Common indicators of a failing patellofemoral replacement include increasing pain, which is often the most noticeable symptom and a frequent reason for early failure. Patients might also experience instability, swelling, stiffness, or changes in how they walk. Mechanical issues such as clicking, clunking, or the kneecap not tracking correctly (maltracking) can also signal a problem. In some cases, warmth and redness around the knee could suggest an infection.
Several factors can lead to implant failure. The most common reason for late failure is the progression of arthritis in other parts of the knee that were not initially replaced, affecting up to 42% of cases. Another significant cause is aseptic loosening, where the implant detaches from the bone without infection, accounting for around 13-14% of failures. This can sometimes be challenging to diagnose. Polyethylene wear, where the plastic component of the implant degrades over time, can also contribute to loosening.
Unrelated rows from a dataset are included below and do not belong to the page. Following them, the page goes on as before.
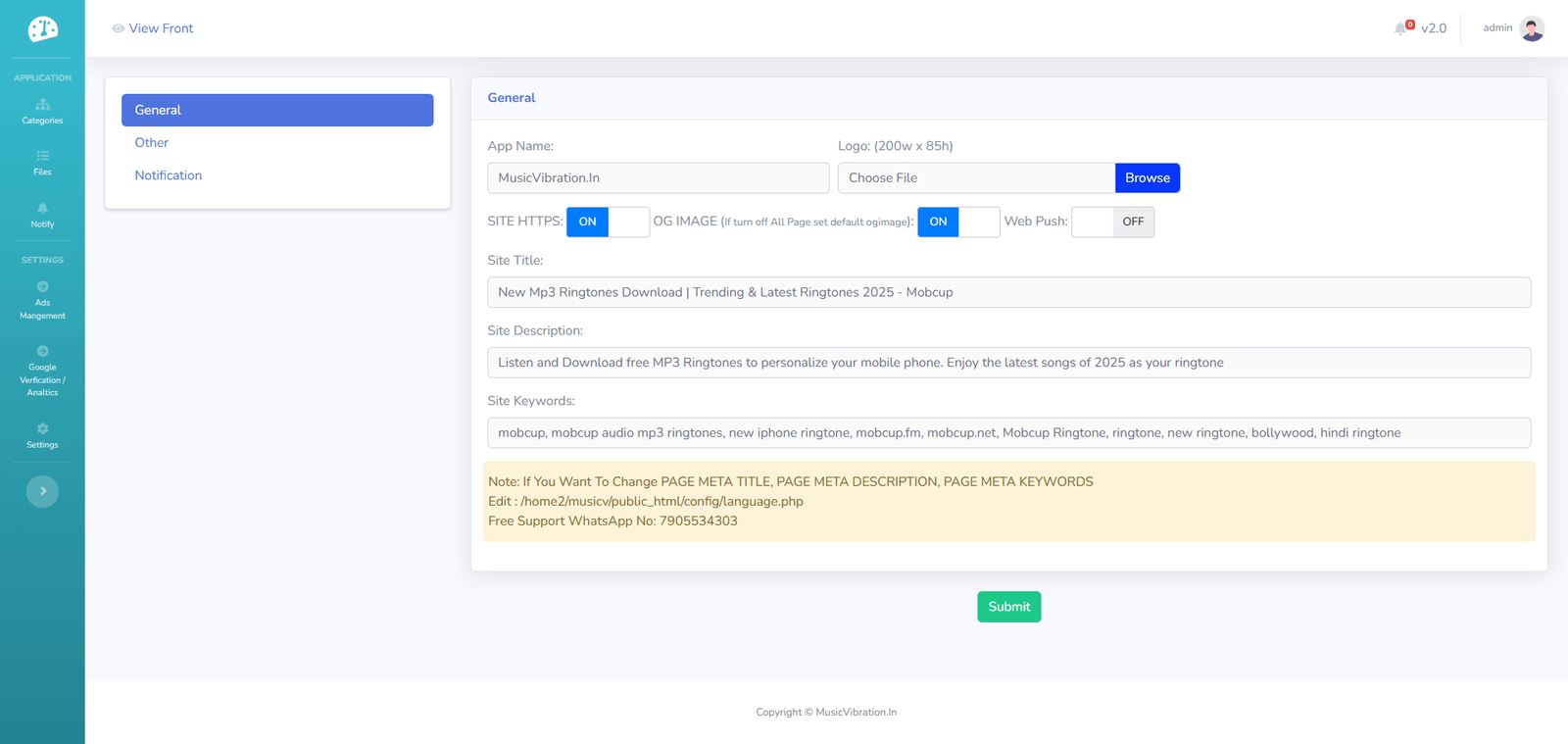Click into the Site Title field
This screenshot has height=744, width=1568.
[x=1008, y=292]
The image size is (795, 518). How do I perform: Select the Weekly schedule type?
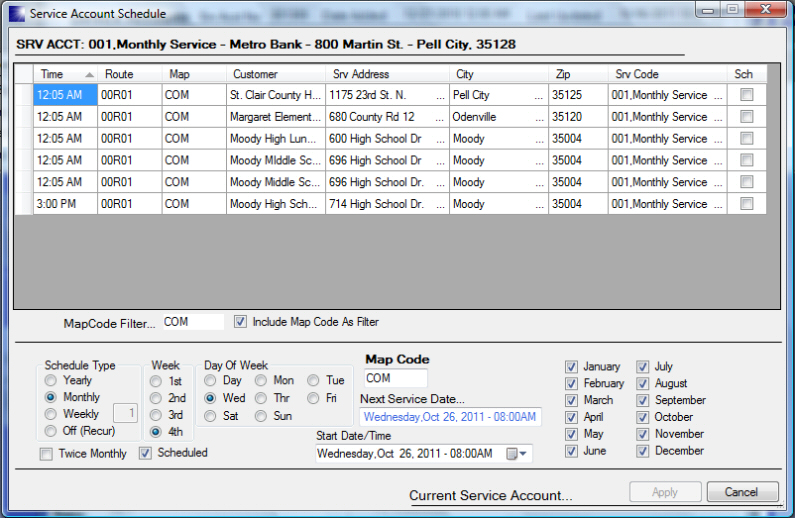tap(51, 414)
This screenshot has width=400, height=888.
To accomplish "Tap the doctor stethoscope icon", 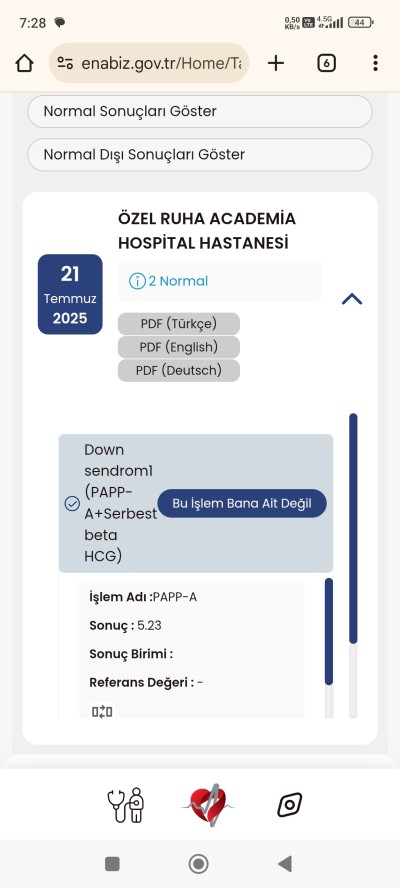I will coord(126,805).
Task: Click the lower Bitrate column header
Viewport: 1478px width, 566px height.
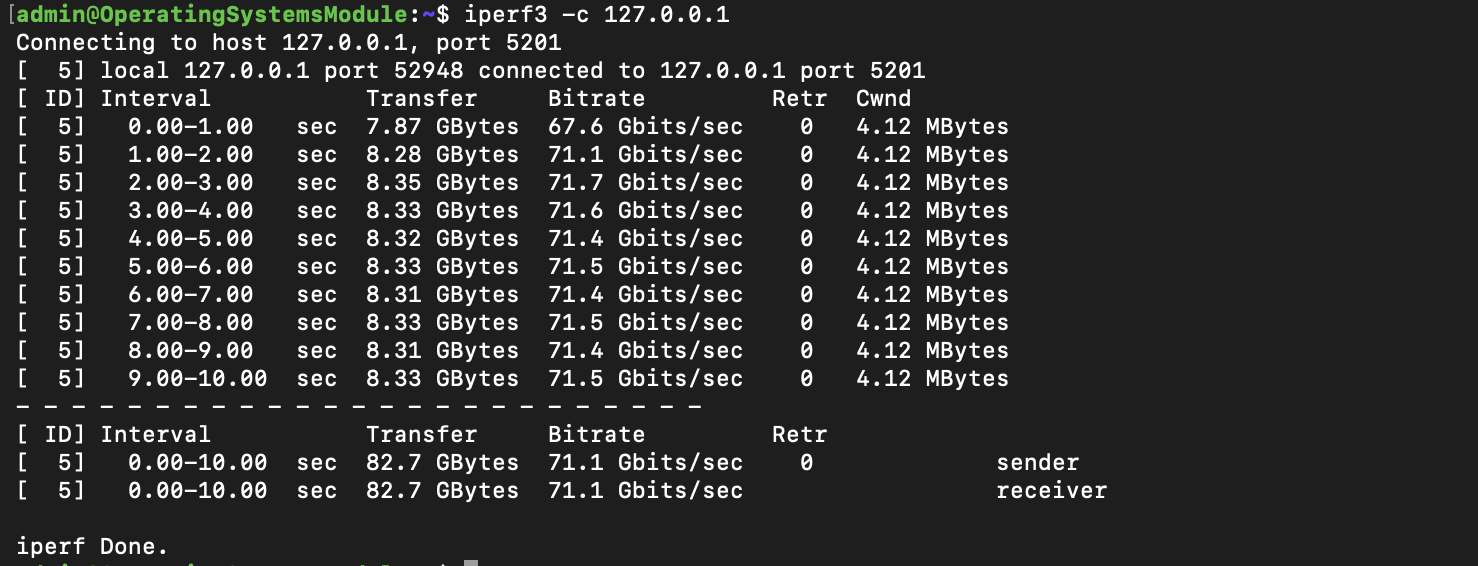Action: [x=596, y=435]
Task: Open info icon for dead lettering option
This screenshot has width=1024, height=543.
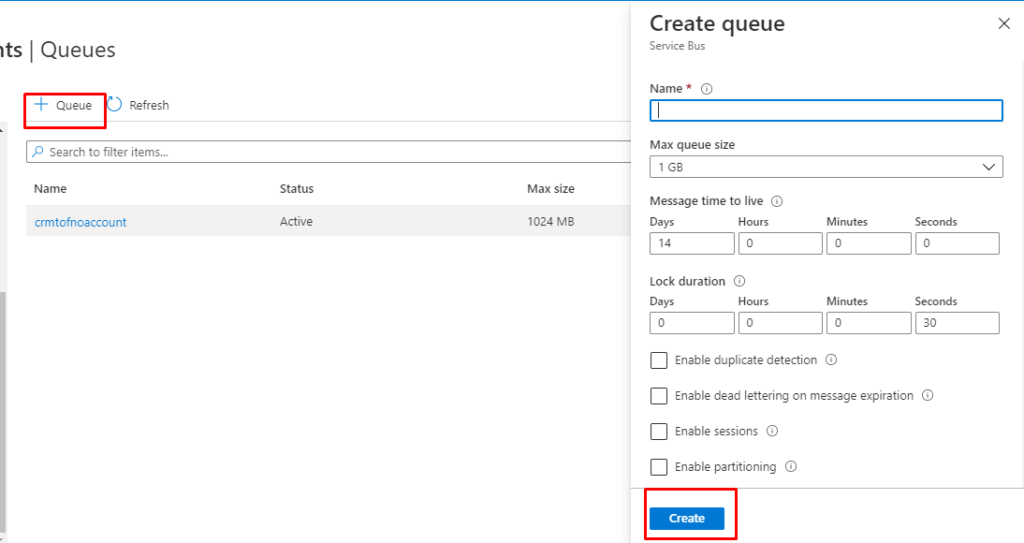Action: [927, 395]
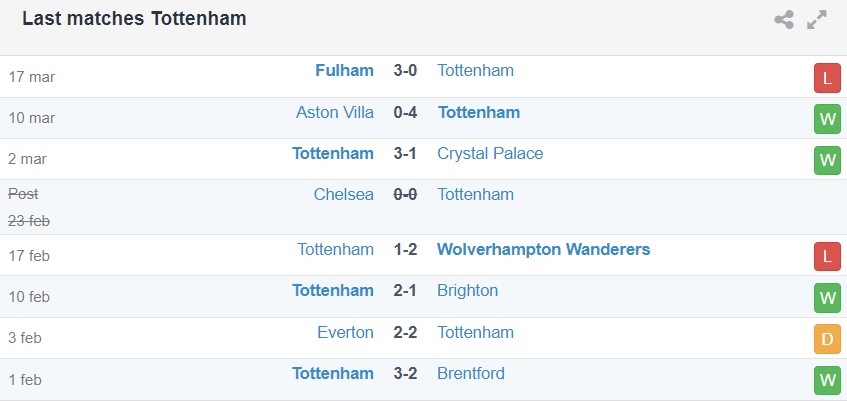Click red L badge for Fulham match

pyautogui.click(x=826, y=77)
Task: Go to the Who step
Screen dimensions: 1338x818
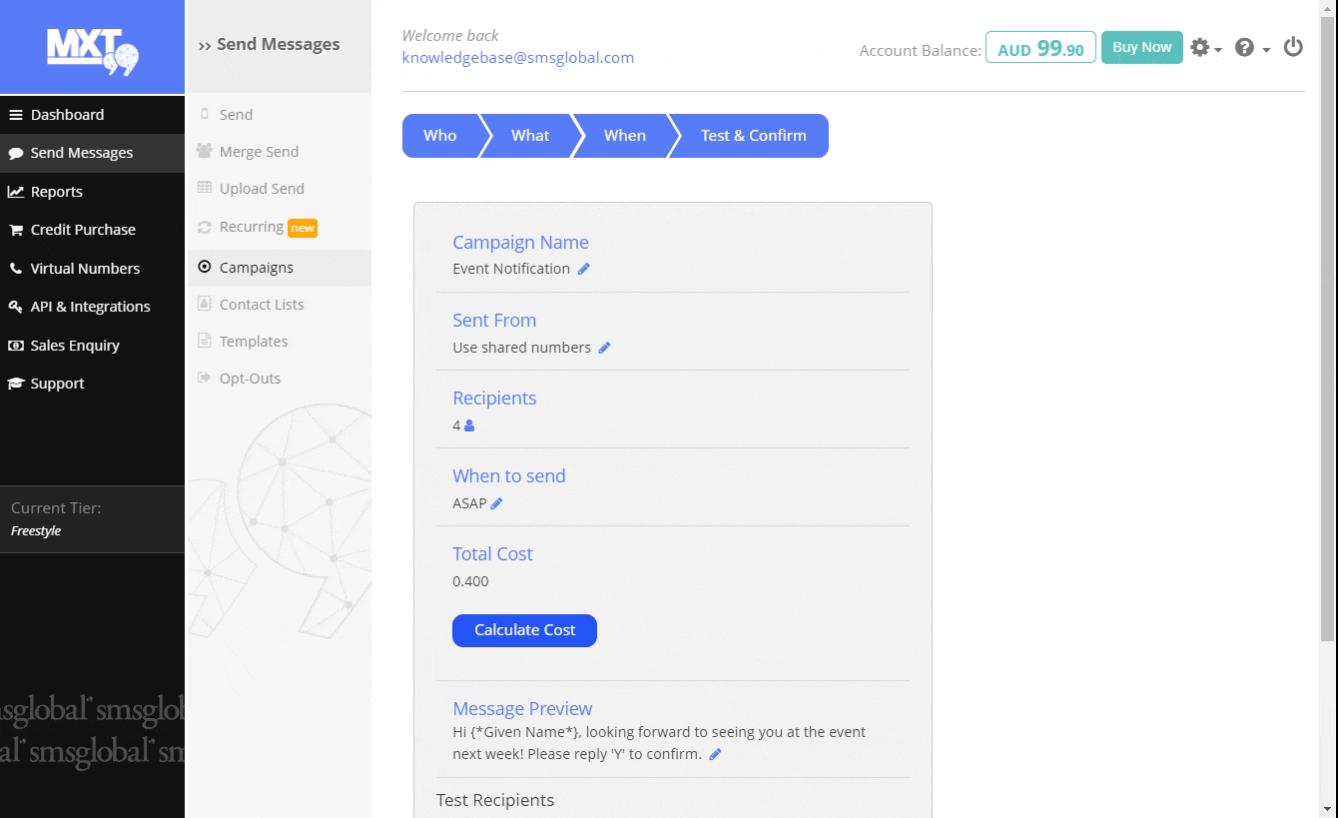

Less common but serious causes include infection, which can occur at any point after surgery and manifest with increased pain, warmth, redness, or fever. Patellar maltracking, where the kneecap does not move properly in its groove, and issues related to the original surgical technique or trauma are also potential contributors to failure. When a patellofemoral replacement fails, it often necessitates further surgical intervention.
This next step typically involves revision surgery, which may mean replacing one or more components of the partial knee replacement or, more commonly, converting it to a total knee replacement. Total knee arthroplasty is the revision procedure in a significant majority of cases, highlighting its role as a comprehensive solution when a partial replacement no longer functions effectively. While revision surgery can successfully address the issues, it is generally more complex than the initial procedure and may have different outcomes.